Pour ne pas souffler un peu plus sur les braises de la contestation, le gouvernement afghan s’est gardé de toute communication formelle sur l’accord et a nié le fait que le Pakistan entraînerait et équiperait ses officiers du renseignement. Mais le feu couve sous la cendre. Des fuites dans la presse ont ainsi fait écho de l’opposition au texte du patron du NDS, Rahmatullah Nabil, lequel, en dépit de formidables pressions, aurait refusé de le signer, laissant ce soin à l’un de ses adjoints... dont le nom n'a pas été dévoilé.   

           

En arrivant au pouvoir en septembre dernier, au terme d’une transition démocratique inédite (comme Nawaz Sharif en juin 2013), Ashraf Ghani, l’ancien économiste de la Banque mondiale, s'était fait le héraut du dégel avec le Pakistan, engageant dans cette cause louable la majeure partie de son crédit politique. Tout le contraire de son prédécesseur, Hamid Karzaï, qui, pour mieux isoler le Pakistan, avait noué en octobre 2011 un partenariat stratégique avec l’Inde couvrant les domaines économique et sécuritaire – le premier du genre que Kaboul ait jamais signé avec un autre Etat.  

           

Rien ne garantit cependant que la politique de la main tendue du nouveau président afghan va produire des résultats. « Soit Ashraf Ghani est naïf, soit il se sent obligé de complaire au Pakistan. Mais, dans un cas comme dans l'autre, rien ne dit que le Pakistan sera plus accommodant envers l'Afghanistan », estime Malik Siraj Akbar.        

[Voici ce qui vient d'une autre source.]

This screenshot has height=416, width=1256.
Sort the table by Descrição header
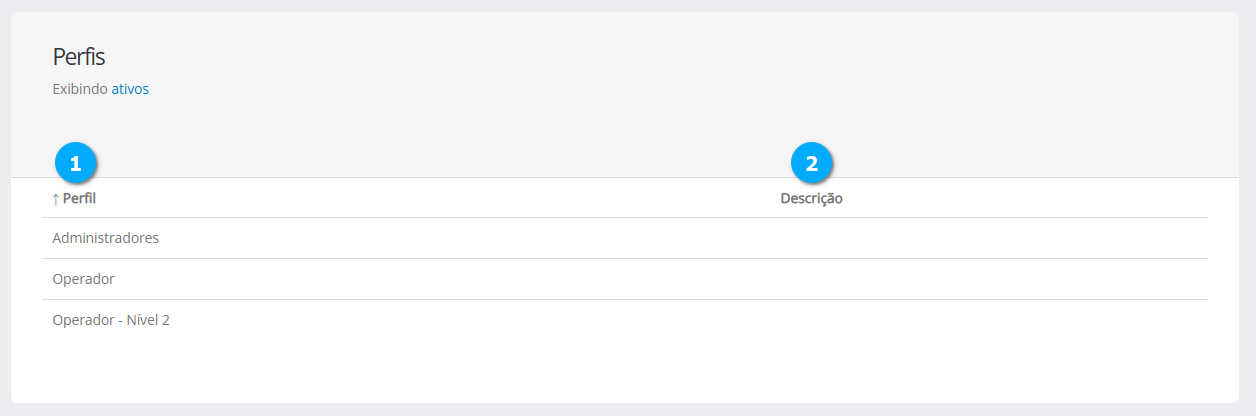[811, 199]
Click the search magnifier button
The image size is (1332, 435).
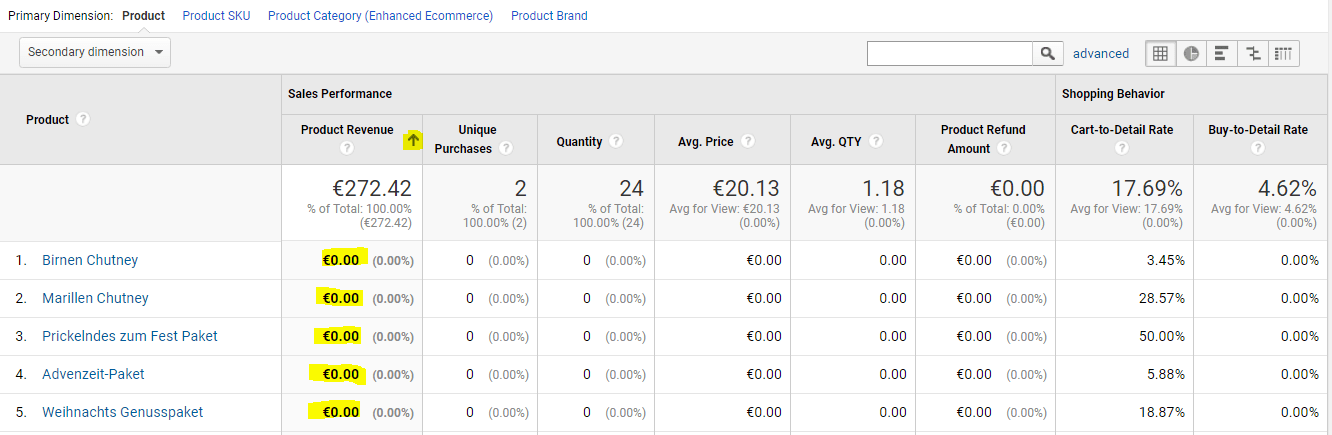(1047, 54)
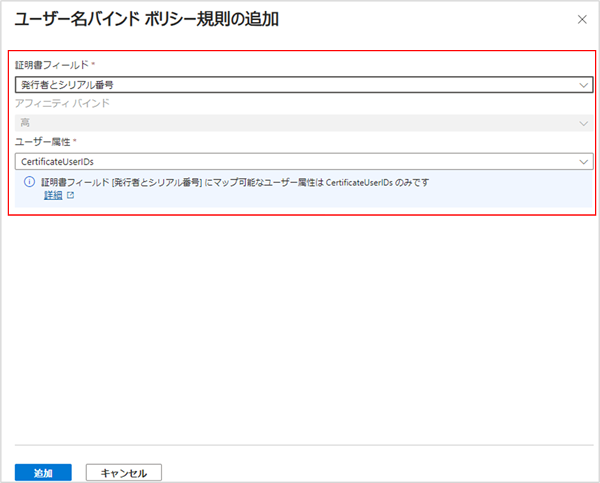The image size is (600, 483).
Task: Click the info message about CertificateUserIDs mapping
Action: pyautogui.click(x=240, y=183)
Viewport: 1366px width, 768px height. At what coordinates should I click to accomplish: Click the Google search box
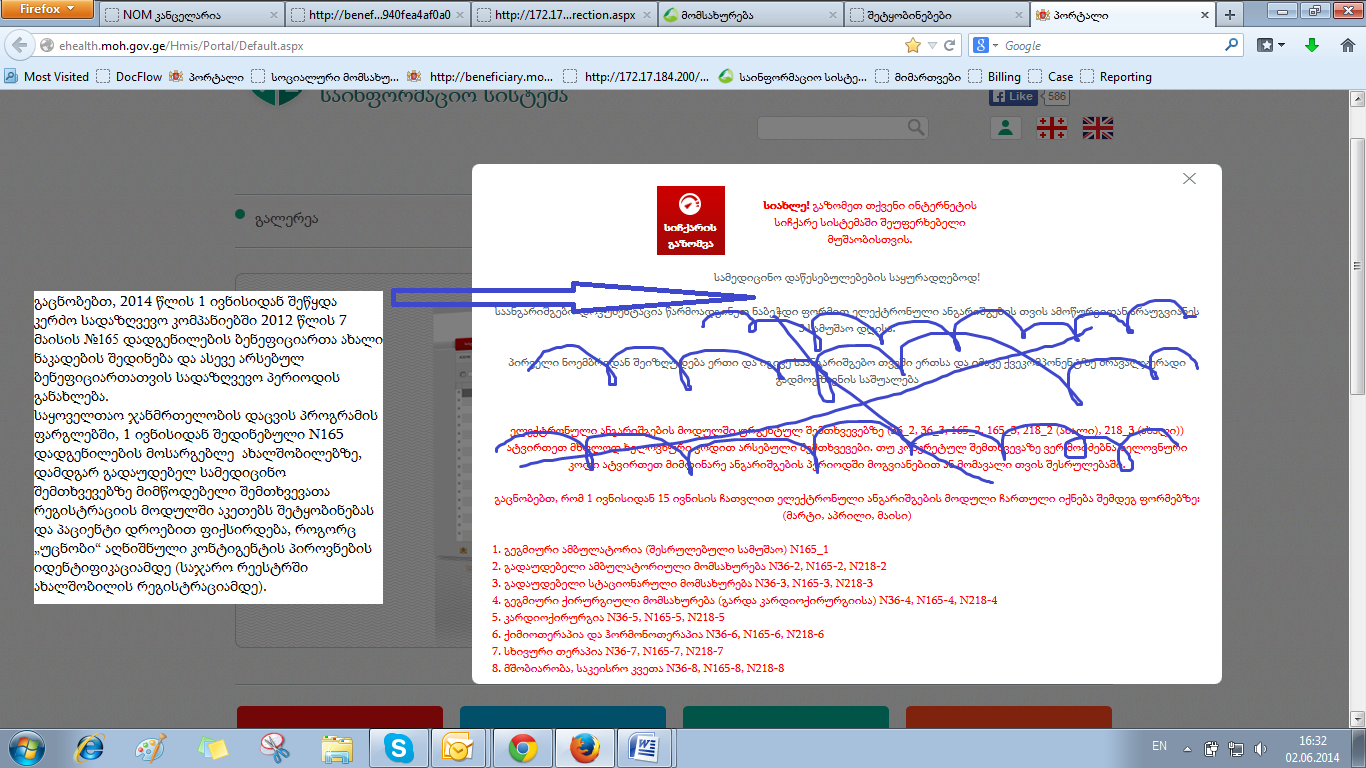1110,46
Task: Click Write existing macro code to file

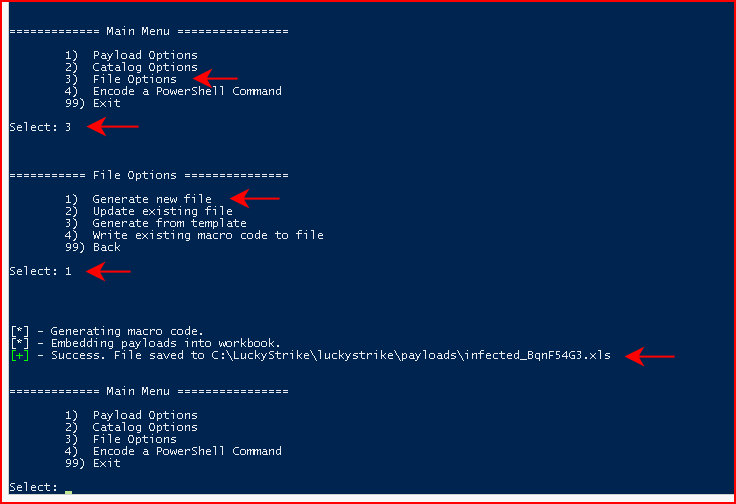Action: (208, 235)
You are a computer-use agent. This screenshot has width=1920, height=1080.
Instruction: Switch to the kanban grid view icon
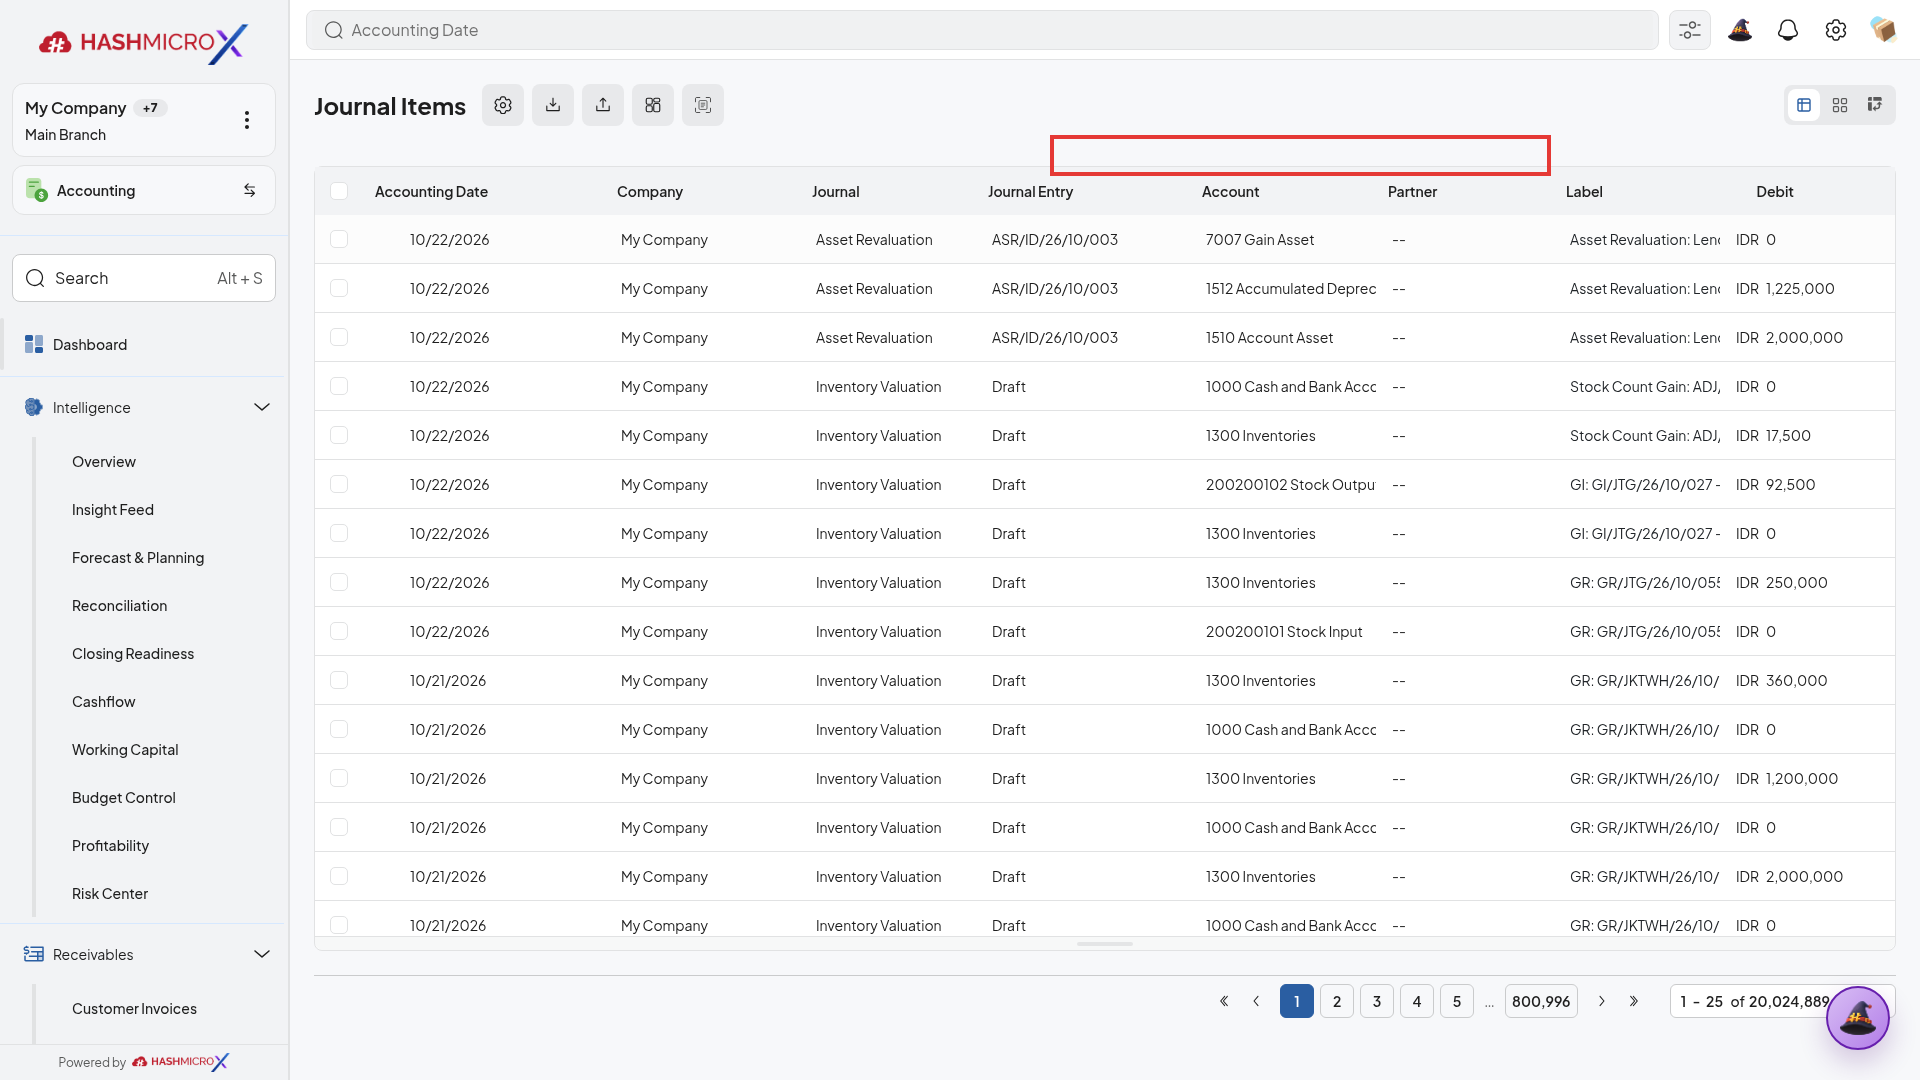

Qu'en serait-il si les espoirs de rapprochement se brisaient net ? « Ce n'est pas tant l’échec que la réussite de l'accord qui serait susceptible d’avoir des conséquences désastreuses pour l'Afghanistan. En cas de succès, en effet, le renseignement pakistanais pourrait gangrener l'appareil sécuritaire de l'Afghanistan, ce qui profiterait aux talibans en leur offrant de nouveaux soutiens », prédit M. Akbar. Une perspective qui, à n'en pas douter, installerait un chaos encore plus pernicieux dans une région déjà passablement tourmentée.         

 

Aymeric Janier  

 

* * * 

(1) NDS est l’acronyme de National Directorate of Security ; ISI, celui d’Inter-Services Intelligence. 

(2) La Wolesi Jirga (ou Chambre du peuple) compte 249 sièges. Ses membres sont élus directement par le peuple. La Meshrano Jirga (ou Assemblée des anciens) est la chambre haute du Parlement afghan. Elle compte 102 sièges et ses membres sont, pour certains nommés par le président, pour d’autres choisis par des conseils provinciaux.    

(3) Cette frontière artificielle fut tracée en 1893 par le diplomate britannique Sir Henry Mortimer Durand (1850-1924) pour séparer, à l’époque, l’empire des Indes de l’Afghanistan (qui ne l’a jamais reconnue).

 

Le président afghan, Ashraf Ghani (à droite), et le premier ministre pakistanais, Nawaz Sharif, lors d’une conférence de presse commune, le 12 mai, au palais présidentiel de Kaboul (Shah Marai/AFP).